Beginning in 2011, it introduces us to a world in which the dangers of opioids are already well known, but unscrupulous pharma types continue to recklessly peddle them regardless. Pain Hustlers is based on an article of (almost) the same name from the New York Times Magazine, although it drops the definite article - perhaps a concession to the fact that this is a fictionalised version of that reporting, transposed from Arizona to Florida, with invented characters and company to boot.
Our guide to this world is Emily Blunt’s Liza Drake, a single mom who, when the film begins, is scraping a living at a lap-dancing club, where she meets sleazy sales rep Pete Brenner (Chris Evans, once again pushing away full-bore from his Captain America image). Pete offers Liza a job at the pharma start-up where he works. It’s a small-fry outfit for now, but thanks to their ‘speaker program’ - in which doctors are schmoozed into plugging the company’s wares and getting a cut of the profits - it won’t be for long. Liza’s gift of the gab makes her a natural fit. So one forged CV later she’s off, and the company’s stock is soon soaring.

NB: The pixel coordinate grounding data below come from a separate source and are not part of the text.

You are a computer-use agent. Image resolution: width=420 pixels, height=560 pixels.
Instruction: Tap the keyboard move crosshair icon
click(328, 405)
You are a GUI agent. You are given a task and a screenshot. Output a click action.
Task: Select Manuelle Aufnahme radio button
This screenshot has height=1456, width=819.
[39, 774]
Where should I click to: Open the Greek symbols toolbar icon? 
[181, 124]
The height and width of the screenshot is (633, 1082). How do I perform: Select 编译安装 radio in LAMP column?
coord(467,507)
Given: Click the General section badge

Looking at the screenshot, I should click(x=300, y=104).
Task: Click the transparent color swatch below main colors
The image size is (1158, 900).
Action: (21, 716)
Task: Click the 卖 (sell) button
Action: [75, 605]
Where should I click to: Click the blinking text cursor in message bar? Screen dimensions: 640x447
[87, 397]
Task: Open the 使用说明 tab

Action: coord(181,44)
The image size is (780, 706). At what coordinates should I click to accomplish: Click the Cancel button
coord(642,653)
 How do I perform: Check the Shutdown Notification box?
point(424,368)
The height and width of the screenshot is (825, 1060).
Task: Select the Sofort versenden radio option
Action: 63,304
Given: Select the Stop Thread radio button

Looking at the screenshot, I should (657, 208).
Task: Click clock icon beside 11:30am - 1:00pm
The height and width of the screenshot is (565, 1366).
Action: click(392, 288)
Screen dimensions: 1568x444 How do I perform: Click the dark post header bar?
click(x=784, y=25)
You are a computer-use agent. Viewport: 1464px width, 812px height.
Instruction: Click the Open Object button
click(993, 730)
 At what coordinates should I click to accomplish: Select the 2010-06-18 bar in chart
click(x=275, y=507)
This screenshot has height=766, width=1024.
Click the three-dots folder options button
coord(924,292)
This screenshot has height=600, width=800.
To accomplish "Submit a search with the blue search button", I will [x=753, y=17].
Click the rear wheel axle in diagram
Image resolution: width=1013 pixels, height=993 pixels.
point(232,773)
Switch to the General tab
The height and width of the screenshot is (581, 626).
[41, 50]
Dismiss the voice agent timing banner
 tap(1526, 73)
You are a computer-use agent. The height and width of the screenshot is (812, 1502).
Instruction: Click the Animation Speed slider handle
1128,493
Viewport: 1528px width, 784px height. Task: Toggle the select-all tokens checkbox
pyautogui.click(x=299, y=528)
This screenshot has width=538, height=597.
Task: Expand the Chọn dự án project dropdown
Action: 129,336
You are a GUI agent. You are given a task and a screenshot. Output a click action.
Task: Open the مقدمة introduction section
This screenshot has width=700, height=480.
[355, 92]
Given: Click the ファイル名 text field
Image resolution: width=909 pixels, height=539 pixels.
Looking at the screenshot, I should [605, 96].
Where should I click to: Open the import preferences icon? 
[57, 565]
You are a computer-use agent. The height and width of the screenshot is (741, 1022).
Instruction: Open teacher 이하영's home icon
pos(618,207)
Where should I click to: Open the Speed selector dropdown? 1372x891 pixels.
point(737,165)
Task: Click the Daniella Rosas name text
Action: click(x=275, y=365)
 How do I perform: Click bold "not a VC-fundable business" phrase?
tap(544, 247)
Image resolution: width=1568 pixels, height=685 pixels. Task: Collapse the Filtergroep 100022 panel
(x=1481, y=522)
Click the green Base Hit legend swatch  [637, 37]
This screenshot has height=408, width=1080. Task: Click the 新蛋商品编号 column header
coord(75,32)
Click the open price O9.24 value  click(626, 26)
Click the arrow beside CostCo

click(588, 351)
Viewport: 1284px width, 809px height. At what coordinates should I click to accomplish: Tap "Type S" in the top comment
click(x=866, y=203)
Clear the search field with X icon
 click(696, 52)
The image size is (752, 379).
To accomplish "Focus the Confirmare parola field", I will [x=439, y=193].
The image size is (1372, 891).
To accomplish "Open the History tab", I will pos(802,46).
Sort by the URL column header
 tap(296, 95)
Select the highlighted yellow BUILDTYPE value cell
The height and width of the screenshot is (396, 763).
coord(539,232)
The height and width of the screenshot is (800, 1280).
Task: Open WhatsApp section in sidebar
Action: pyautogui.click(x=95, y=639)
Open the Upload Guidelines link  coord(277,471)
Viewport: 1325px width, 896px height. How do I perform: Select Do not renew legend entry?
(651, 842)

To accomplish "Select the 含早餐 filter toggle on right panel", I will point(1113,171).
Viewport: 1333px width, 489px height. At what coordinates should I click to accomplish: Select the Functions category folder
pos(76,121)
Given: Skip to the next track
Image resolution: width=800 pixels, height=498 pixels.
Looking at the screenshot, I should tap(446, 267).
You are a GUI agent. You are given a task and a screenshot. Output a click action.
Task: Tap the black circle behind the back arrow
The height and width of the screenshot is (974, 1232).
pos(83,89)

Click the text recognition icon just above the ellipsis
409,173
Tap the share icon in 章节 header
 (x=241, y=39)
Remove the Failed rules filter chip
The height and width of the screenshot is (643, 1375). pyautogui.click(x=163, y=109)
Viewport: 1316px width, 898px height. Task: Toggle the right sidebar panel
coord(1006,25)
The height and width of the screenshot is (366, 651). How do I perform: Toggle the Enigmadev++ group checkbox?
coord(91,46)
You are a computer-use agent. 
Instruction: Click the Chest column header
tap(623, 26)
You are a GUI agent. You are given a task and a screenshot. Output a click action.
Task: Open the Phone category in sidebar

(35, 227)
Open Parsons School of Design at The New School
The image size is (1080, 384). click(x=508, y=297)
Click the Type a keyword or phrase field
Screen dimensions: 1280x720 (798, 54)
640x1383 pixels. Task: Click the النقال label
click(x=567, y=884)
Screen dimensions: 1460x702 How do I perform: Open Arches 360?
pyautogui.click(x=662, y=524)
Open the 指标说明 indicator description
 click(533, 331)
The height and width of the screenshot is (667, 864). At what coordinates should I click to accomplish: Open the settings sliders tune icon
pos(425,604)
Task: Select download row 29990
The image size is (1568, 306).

So begins a familiar trajectory. But despite a typically strong performance from Blunt - and a fun, if one-note, Evans - neither the rise nor the inevitable fall ever feel all that compelling. It lacks the sheer audaciousness of the similarly structured The Wolf of Wall Street, and doesn’t come close to the energy of The Big Short, which whipped up furious indignation while being massively entertaining at the same time.
There are no massively surprising revelations, and the fictionalised sheen makes it feel a bit toothless. While Liza’s wrongdoings aren’t entirely glossed over, Blunt’s sympathetic turn and the presence of a sick daughter who desperately needs expensive medical treatment do go a considerable way to absolving her of her involvement in a heinous situation. She’s not let entirely off the hook, but it does mute the overall message of the movie.
Yates is a safe pair of hands, as seven Wizarding films to date have demonstrated, so Pain Hustlers is never less than competently put together. But there must be a more vital, more electrifying version of this story buried beneath the overly safe surface.
Pain Hustlers launches on Netflix on October 27.